Fon watched them from a distance. He might be drunk, but he wasn’t crazy.
They never did or said anything to indicate there was more between them than friendship, but from here – looking on like the outsider he was – he could see that they were connected as if by a golden thread that only shone in certain lights.
Their attraction seemed like a secret he alone was privy to.
He could feel it inching towards them, as heavy and slow as a sloth, and he felt powerless to stop it.
Powerless to stop anything.
Images flashed through his mind again of eyes growing empty … red earth staining redder … He shook his head, dropping his face into his hands.
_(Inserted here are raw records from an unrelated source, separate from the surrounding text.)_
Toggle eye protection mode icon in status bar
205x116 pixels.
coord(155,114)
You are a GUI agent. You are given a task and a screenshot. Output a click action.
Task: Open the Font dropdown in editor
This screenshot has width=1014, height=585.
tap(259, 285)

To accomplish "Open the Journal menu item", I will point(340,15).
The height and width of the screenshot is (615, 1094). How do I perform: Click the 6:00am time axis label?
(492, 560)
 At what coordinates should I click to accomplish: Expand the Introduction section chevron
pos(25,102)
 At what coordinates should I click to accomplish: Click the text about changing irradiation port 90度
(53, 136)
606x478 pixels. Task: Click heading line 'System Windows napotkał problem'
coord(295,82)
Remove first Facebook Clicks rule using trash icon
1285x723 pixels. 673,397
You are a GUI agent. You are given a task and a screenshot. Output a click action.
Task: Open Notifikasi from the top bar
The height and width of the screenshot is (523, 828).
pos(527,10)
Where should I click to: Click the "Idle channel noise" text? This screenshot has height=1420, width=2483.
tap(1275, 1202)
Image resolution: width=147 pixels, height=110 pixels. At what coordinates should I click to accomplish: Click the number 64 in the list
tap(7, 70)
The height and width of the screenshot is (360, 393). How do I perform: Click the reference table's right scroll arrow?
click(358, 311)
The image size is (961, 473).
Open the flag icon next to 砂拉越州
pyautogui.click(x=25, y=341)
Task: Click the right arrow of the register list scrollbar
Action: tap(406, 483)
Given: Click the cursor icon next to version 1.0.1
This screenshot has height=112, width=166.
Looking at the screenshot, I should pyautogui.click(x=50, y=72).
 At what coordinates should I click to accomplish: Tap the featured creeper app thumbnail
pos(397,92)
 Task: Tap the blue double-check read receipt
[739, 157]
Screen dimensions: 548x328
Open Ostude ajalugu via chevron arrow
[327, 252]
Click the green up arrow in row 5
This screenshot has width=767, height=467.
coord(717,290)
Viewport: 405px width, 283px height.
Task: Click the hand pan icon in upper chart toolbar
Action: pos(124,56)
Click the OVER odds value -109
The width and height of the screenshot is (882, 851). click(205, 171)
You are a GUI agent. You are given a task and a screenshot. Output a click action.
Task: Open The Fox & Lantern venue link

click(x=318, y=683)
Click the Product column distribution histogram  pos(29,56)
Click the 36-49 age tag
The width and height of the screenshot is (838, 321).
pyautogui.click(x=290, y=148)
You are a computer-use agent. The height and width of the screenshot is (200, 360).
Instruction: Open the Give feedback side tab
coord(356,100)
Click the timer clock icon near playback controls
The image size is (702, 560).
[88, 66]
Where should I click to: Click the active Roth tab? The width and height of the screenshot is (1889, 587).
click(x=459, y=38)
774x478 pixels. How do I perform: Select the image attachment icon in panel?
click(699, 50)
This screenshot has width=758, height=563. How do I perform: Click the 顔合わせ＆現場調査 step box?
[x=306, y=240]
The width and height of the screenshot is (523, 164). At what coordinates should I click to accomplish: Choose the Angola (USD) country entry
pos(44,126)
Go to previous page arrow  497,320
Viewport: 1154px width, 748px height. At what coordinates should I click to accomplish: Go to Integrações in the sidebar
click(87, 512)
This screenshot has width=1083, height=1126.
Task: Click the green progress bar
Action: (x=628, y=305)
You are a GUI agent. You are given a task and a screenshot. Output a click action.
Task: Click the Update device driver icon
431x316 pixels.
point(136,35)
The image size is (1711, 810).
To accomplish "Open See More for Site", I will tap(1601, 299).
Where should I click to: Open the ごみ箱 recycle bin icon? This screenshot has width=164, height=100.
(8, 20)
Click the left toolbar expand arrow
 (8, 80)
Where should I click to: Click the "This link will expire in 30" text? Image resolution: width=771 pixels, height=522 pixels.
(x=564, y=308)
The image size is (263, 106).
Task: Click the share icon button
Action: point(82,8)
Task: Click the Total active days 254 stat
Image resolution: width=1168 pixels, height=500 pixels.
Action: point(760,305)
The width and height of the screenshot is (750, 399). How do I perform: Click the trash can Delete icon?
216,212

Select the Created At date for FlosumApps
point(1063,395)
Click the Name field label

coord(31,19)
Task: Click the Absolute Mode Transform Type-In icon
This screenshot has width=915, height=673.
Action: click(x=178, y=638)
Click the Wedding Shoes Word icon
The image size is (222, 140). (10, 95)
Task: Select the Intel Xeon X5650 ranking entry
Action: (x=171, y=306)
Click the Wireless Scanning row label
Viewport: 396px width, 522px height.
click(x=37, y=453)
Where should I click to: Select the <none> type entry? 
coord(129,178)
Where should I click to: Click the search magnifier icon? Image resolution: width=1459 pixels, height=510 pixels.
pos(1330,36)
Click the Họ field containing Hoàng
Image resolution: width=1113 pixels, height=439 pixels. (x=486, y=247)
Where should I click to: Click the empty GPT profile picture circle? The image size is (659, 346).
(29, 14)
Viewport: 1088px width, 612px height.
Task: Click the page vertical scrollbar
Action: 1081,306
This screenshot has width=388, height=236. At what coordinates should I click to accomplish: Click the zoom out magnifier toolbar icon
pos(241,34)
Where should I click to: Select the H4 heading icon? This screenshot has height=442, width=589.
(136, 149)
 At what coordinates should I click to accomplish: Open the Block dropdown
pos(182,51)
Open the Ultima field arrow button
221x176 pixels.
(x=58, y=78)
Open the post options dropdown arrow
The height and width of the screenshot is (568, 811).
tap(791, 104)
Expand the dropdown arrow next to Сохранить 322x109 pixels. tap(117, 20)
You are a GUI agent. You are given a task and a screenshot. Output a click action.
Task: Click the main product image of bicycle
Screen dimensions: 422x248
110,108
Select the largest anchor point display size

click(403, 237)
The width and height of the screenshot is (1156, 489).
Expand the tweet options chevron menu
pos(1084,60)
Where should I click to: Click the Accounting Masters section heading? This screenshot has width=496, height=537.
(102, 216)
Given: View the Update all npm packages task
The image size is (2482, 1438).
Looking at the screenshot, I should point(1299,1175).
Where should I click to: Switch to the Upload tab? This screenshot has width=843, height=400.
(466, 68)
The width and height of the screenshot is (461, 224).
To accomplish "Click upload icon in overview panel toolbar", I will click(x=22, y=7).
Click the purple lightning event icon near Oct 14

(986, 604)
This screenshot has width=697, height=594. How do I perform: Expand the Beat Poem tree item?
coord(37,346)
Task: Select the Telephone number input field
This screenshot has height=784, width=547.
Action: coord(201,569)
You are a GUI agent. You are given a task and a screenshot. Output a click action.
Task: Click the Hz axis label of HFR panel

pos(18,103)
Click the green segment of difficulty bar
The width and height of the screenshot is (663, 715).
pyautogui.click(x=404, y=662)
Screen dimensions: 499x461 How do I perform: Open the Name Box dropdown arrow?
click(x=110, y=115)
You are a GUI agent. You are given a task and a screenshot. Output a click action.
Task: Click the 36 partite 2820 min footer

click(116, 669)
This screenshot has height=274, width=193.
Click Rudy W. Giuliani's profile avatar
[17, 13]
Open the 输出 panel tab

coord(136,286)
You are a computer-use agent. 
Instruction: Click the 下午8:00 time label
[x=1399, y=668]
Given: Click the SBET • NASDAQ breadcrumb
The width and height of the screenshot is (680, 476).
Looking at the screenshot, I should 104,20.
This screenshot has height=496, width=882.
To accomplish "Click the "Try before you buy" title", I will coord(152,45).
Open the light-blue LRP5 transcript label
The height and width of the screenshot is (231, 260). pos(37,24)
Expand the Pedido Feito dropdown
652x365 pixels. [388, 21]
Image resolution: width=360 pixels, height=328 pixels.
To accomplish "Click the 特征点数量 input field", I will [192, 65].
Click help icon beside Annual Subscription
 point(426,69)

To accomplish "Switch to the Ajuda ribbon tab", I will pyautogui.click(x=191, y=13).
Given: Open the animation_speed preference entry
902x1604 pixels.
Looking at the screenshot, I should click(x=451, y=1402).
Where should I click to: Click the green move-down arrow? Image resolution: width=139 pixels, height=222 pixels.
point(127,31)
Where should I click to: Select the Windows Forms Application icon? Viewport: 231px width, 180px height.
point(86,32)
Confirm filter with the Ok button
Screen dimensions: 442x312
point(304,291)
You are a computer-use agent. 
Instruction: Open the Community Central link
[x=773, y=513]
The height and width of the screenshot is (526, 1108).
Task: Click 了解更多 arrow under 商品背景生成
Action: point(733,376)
He didn’t know how to live with this.
The music kept playing as he drank one glass after another, watching the villagers each acting out their own dramas: the nonnas gesticulating wildly with Father Tommaso; Luigi trying it on with Clara now that Dante was in the corner with Gina, her hand snaked up his neck. Feminine comfort.
Fon looked around for Rafaella as he felt a sudden surge of jealousy and anger. He needed her! Didn’t she see he was suffering? If she knew what he had seen today …!
He found her still on the dance floor, but now dancing with Cosimo – the tarantella long since finished – his eyes pinned on hers as he spun her around and her hair flew out. She was laughing, his hand splayed on her waist …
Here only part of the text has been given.